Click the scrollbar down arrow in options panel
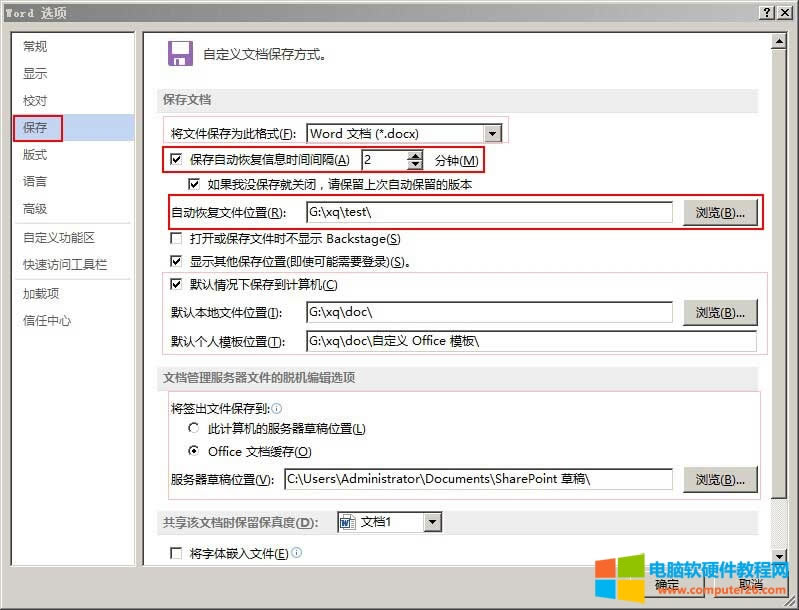Screen dimensions: 799x610 click(x=779, y=556)
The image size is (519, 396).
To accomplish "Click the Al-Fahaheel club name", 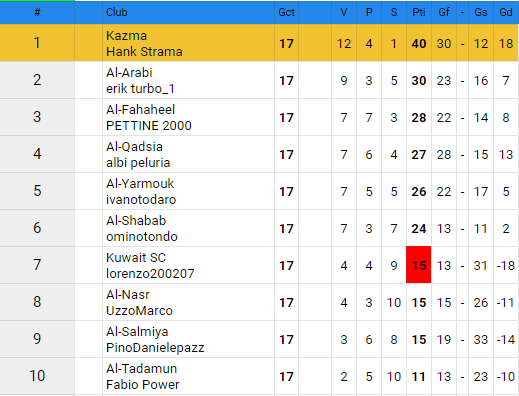I will pyautogui.click(x=140, y=110).
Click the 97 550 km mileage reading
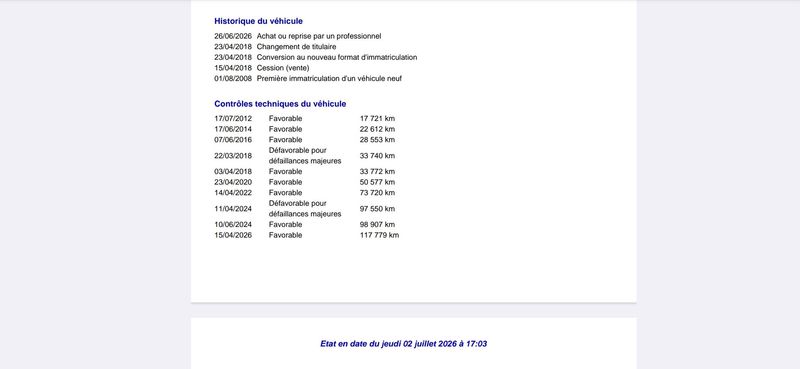The height and width of the screenshot is (369, 800). [x=377, y=209]
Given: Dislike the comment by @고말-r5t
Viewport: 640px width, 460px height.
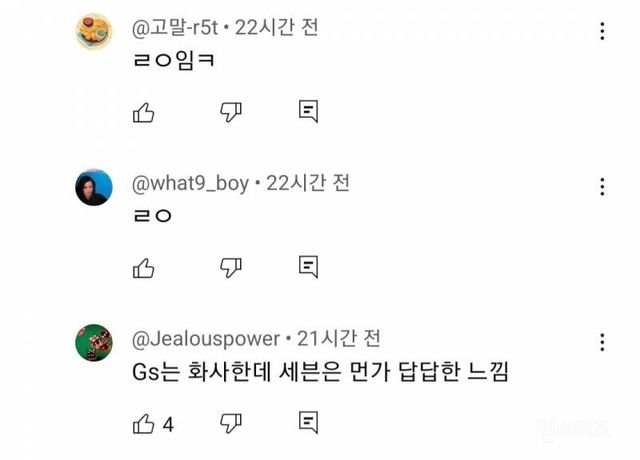Looking at the screenshot, I should 231,112.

● ● ● ●

**Activity**
Find "Given: Dislike the comment by @고말-r5t" in the entries, then reproduce that line and each line after it exactly, through the last one. Pictures do not go in.

**Written answer**
Given: Dislike the comment by @고말-r5t
Viewport: 640px width, 460px height.
Looking at the screenshot, I should 231,112.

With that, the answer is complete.